The Obama Administration signalled yesterday it may accept a short-term increase in the United States debt limit only if lawmakers need a few days to finish work on a broader agreement to cut the deficit.
President Barack Obama "must have a firm commitment to something big" on cutting the deficit before he would sign a short-term rise in the debt ceiling, White House spokesman Jay Carney said at a briefing.
Later in a statement, he said Obama "does not support a short-term extension" unless "a few days" are needed "for a bill to work its way through the legislative process".
The President called congressional leaders to the White House yesterday as the August 2 deadline for raising the US$14.3 trillion ($16.7 trillion) debt limit nears.
Obama met for just under an hour with Senate majority leader Harry Reid, second-ranking Senate Democrat Dick Durbin, House minority leader Nancy Pelosi and second-ranking House Democrat Steny Hoyer. That meeting was followed by a session of about 90 minutes with Speaker John Boehner and majority leader Eric Cantor, the top two House Republicans. Obama spoke by telephone to congressional leaders from both parties on Wednesday, Carney said.

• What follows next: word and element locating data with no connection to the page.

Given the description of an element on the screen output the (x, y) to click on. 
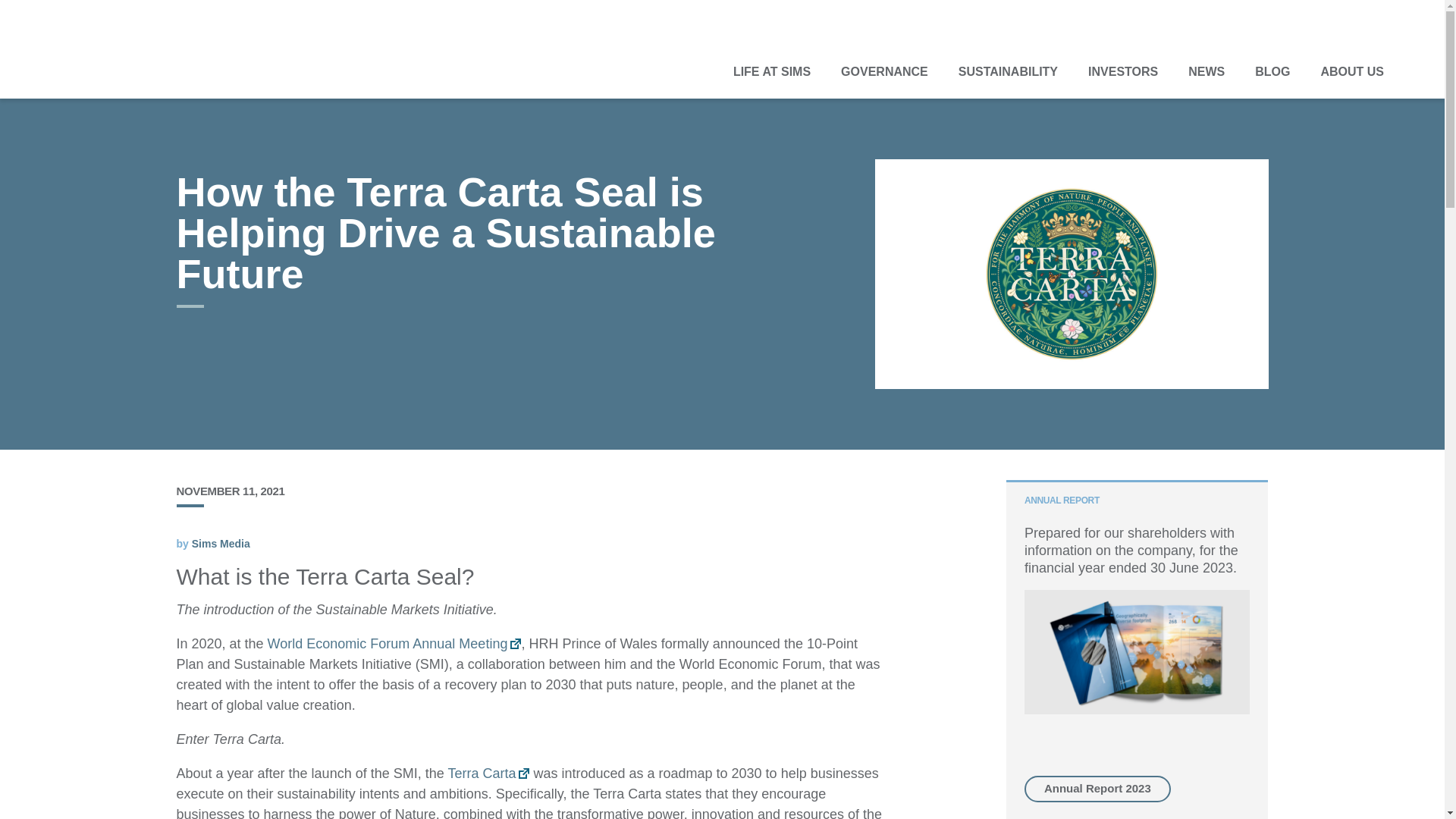
SUSTAINABILITY (1008, 71)
GOVERNANCE (884, 71)
NEWS (1206, 71)
Sims Limited (144, 57)
BLOG (1272, 71)
LIFE AT SIMS (771, 71)
INVESTORS (1123, 71)
Given the description of an element on the screen output the (x, y) to click on. 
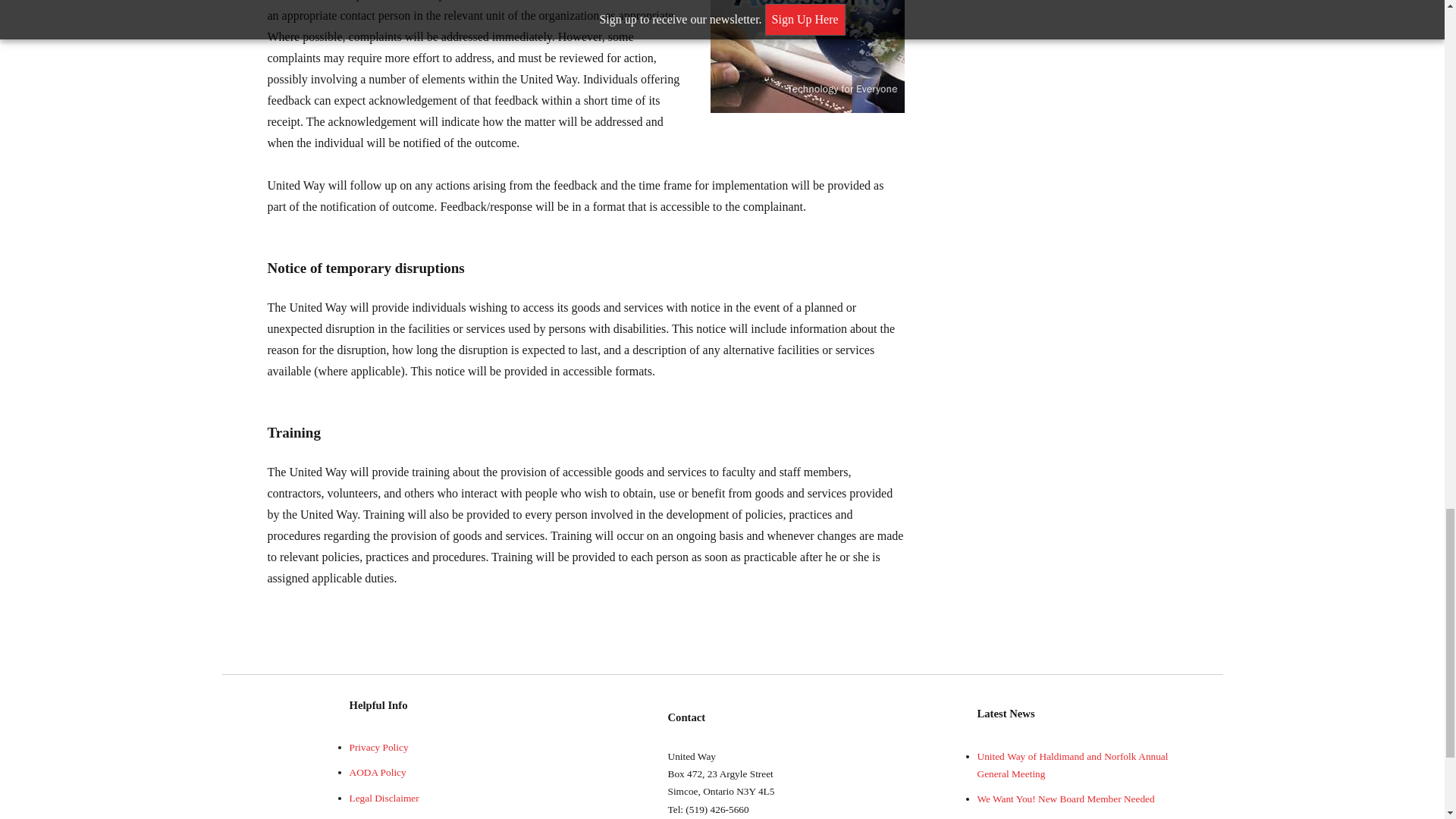
AODA Policy (377, 772)
Legal Disclaimer (384, 797)
Permanent Link to We Want You! New Board Member Needed (1065, 798)
Donor Bill of Rights (390, 818)
United Way of Haldimand and Norfolk Annual General Meeting (1071, 765)
We Want You! New Board Member Needed (1065, 798)
Privacy Policy (378, 747)
Given the description of an element on the screen output the (x, y) to click on. 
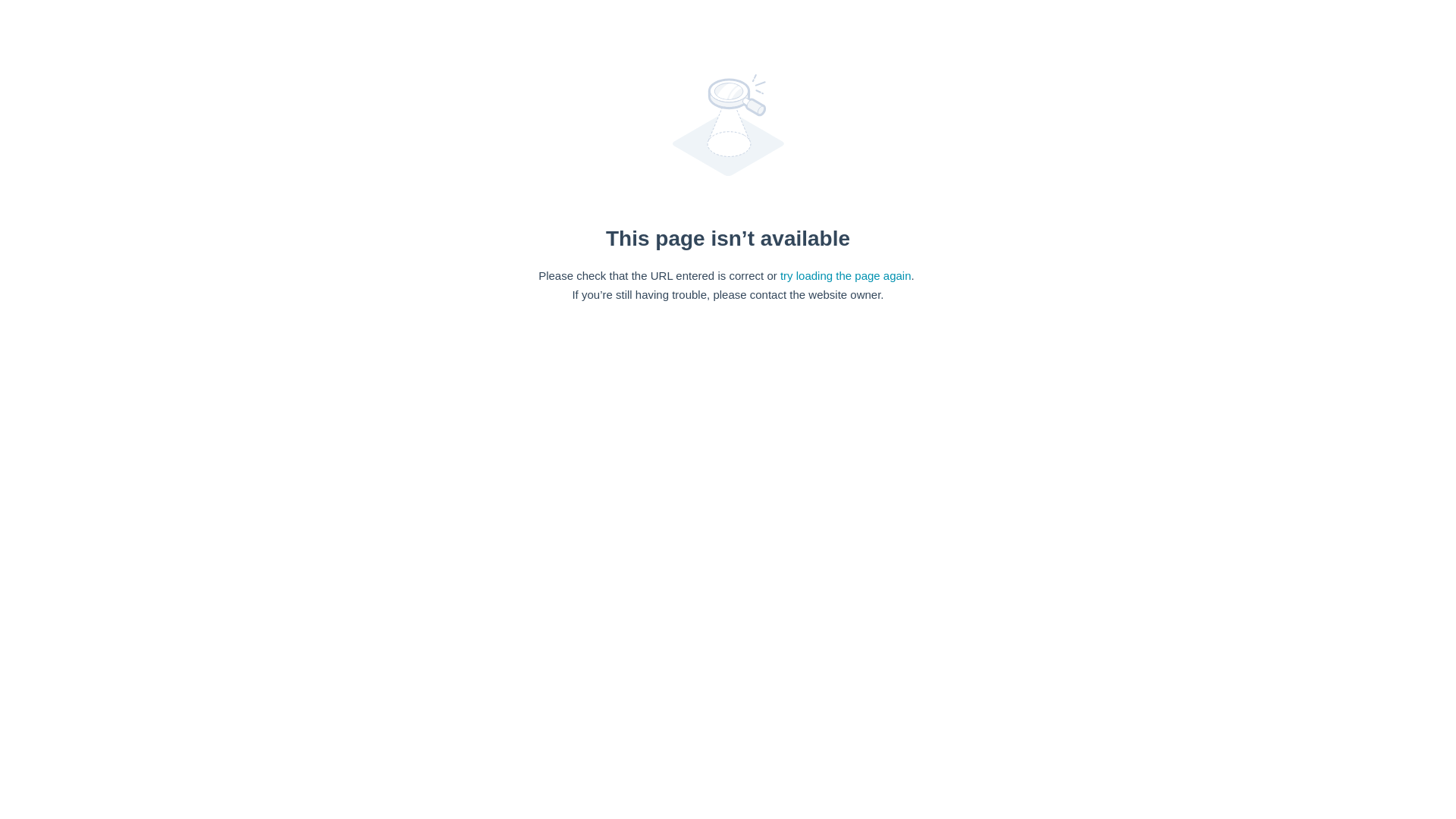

Durbin said afterward that it's "not practical" to write and pass legislation based on a US$3.7 trillion deficit-cutting plan proposed by a bipartisan group of senators in time to meet the debt-ceiling deadline.
"Let's be honest about this," Durbin said at the Capitol. "It's not written, it's not scored, and we are down to 13 days."
Reid was open to incorporating a plan in debt limit legislation "by reference", perhaps directing a later deficit-reduction vote or turning the matter over to a new joint committee.
Senator Tom Coburn, an Oklahoma Republican who helped negotiate the proposal, said he wanted Congress to "go all-out" to accomplish spending cuts and raising the debt limit.
He acknowledged the resistance the plan from the so-called Gang of Six senators faced within his own party: "We've made changes some people cannot accept."
Kent Conrad, a North Dakota Democrat and chairman of the Senate budget committee, said lawmakers had drafted legislation for the proposal that could advance more quickly than some observers believed.
The proposal, which calls for tax increases and spending cuts, was gaining momentum on Capitol Hill, where Republican lawmakers who've opposed using increased revenue to shrink the deficit said they were seriously looking at it.
"There are some good things in there," said Representative Dave Camp of Michigan, the Republican chairman of the tax-writing ways and means committee. "I certainly like the lower rates and a simpler tax code, but I do think revenue increases are an issue that we'll have to deal with. We're just not going to increase taxes."